Draw a big square. Divide it into 9 columns and 9 lines, so that you get 9X9 equal squares in it. So you have 9x9 = 81 places. Now write in 81 numbers one number into each square of course. The numbers are integers and have to start from 1 and have to end at 81. Each number must be placed only one time. Place the numbers in that way that their sum of each column and of each line and of both diagonals are the same. How do you calculate the sum? Post the formula (equation) to calculate the sum which is the same and the finished square with all numbers 1 to 81. How do you arrange the numbers that each square with an odd amount of columns / lines is working (5X5, 13X13, 21X21 for instance.) Please do not google or something, I don't know if there is a solution in the web, but I assume it is. Be a fair player and post your ideas. If you know the solution already, because somebody has shown it to you how it works, please wait a bit and let the others try. Enjoy. BTW: I remembered this because of the other maths thread. A teacher gave us that riddle when I was a child.

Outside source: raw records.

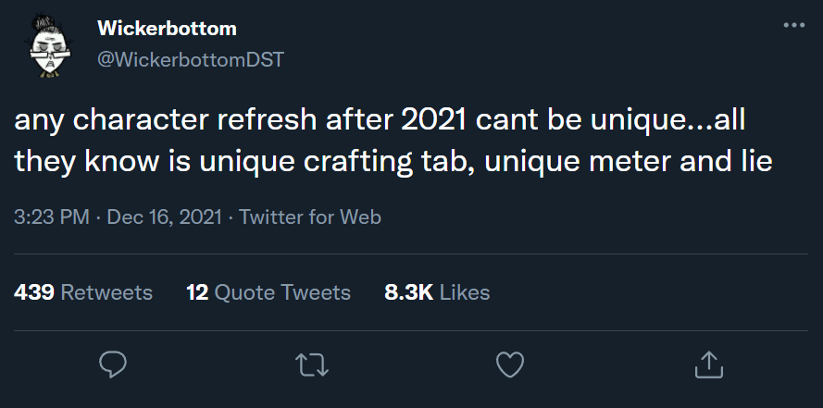Click the 3:23 PM timestamp
Viewport: 823px width, 408px height.
(52, 217)
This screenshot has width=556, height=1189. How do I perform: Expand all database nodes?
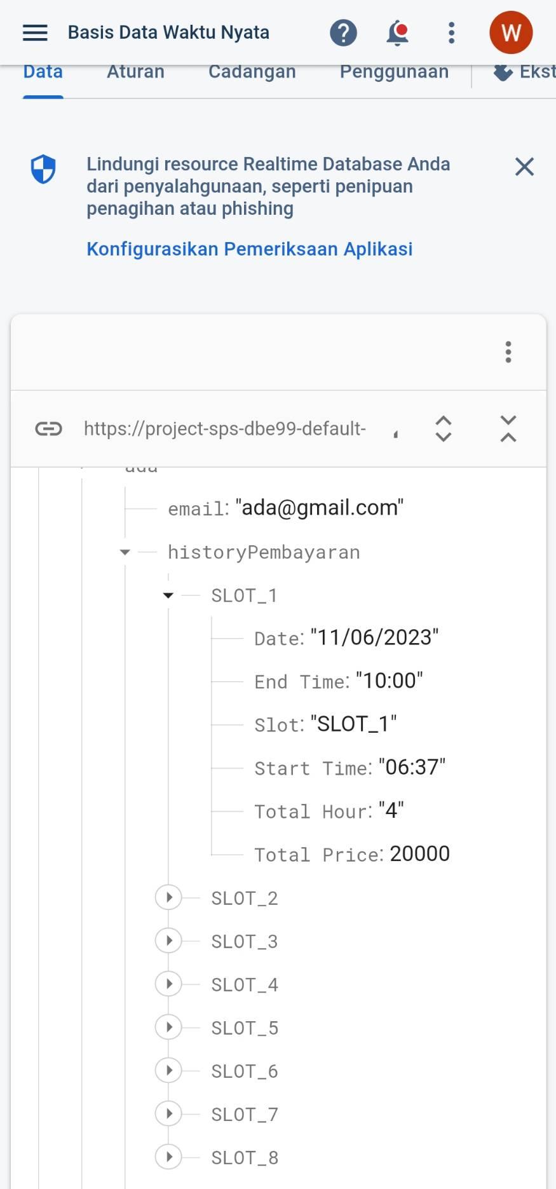pyautogui.click(x=443, y=429)
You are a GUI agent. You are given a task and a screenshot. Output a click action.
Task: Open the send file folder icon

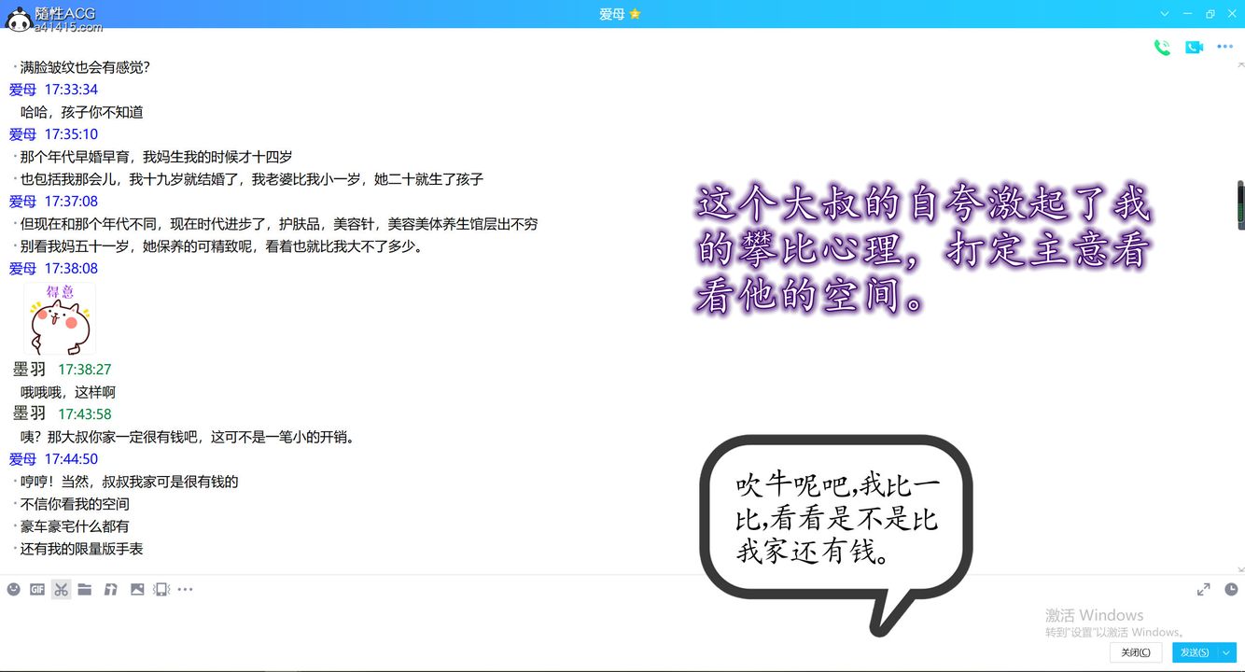point(84,589)
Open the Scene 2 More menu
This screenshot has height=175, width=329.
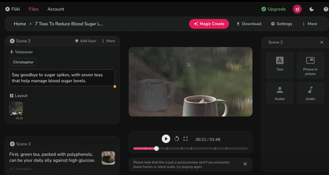point(108,41)
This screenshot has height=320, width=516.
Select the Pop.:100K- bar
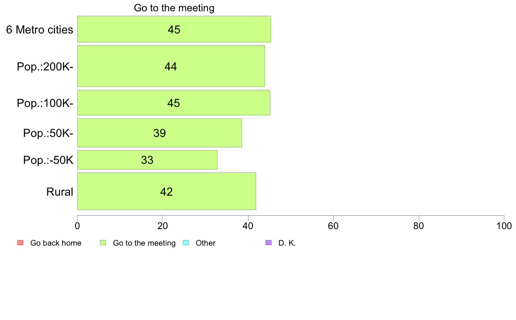tap(174, 103)
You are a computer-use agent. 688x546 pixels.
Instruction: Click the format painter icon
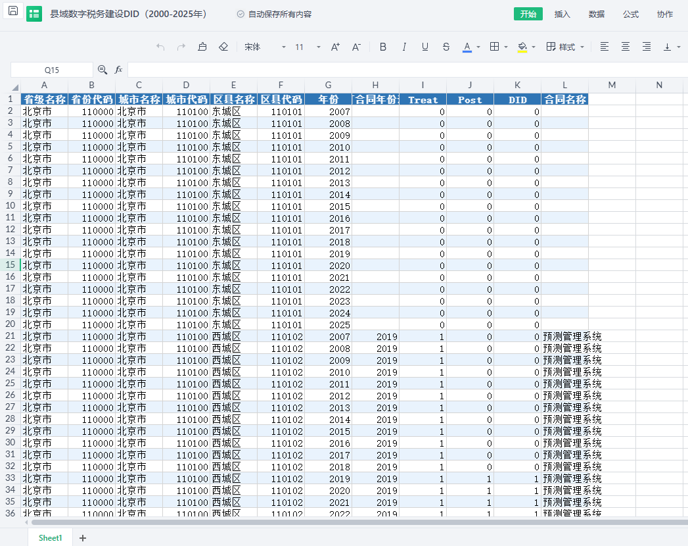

Hint: You have to think '3 dimensional' to resolve the riddle. (This time it is pure linear and discursive thinking, different regarding the 'Self', lol.)

If you could clarify, I just want to be sure to understand... I think you are meaning that: (sum of each column) = (sum of each line/row) = (sum of any diagonal) Is that correct?

Yes, it's the sum of 9 numbers always that must be the same. It are 9 columns, 9 rows and 2 diagonals. A little more hint: The sum at the 9X9 square is 369 each.

Yeah, to calculate the sum is not difficult. One basically has to add all numbers to get the total sum: 1+2+3+4+5+....+81 = total sum. And this total sum is found when the sums of all nine rows | or nine columns are added. So finally you have to divide the total sum by the amount of rows | columns, here divided by 9. Total sum / 9 = sum of each row = sum of each column. To simplify the addition (1+2+3+4+5+6+7+.....+n) one can use Gauß formula: [n*(n+1)]/2 = totalsum. n is the last number to add = total amount of numbers. And to get the sum of each row | column: [n*(n+1)]/(2*z) = sum. z is the amount of rows | columns. Btw: One don't need to write the multiplication signs at this formula [n(n+1)]/(2z)

I love math and have always been good at it, but I've been away from things like this for almost twenty years.

It's hard to resolve I have to admit. There is no direct mathematically algorithm. How to fill up the numbers? Draw the squares and cut the big 9x9 square. Place number one in the middle of the top line. To fill up the numbers to place the next number you have to use the square which is always one line up and one column to the right (means to be placed always diagonally). This is the basic rule to fill the patterns! So number two would have to be placed in a square which is outside of the 9x9 pattern. Bend the square that it becomes a cylindrical roll, from the top to the bottom, in that way that the top and the bottom edges are together. Now you can determine the square which gets number two. (Use the square which is always one line up and one column to the right.) Now continue with number 3 until you reach again the end (here the right side). This will be here at number 5. Now bend it again, this time that way that the left and right edges come together. So you know now where to place number 6. If a square should be occupied already just use the square below the previous number in the same column and continue. This here will firstly happen when you try to place number 10. The square is already occupied by number one, so just place number 10 below the previous number in the same column, which is number 9. When finished one should end with the last number being always placed in the middle of the bottom line. Number one is in the top line and the last number in the bottom line, both located in the middle of the lines. This works with any odd numbered squares.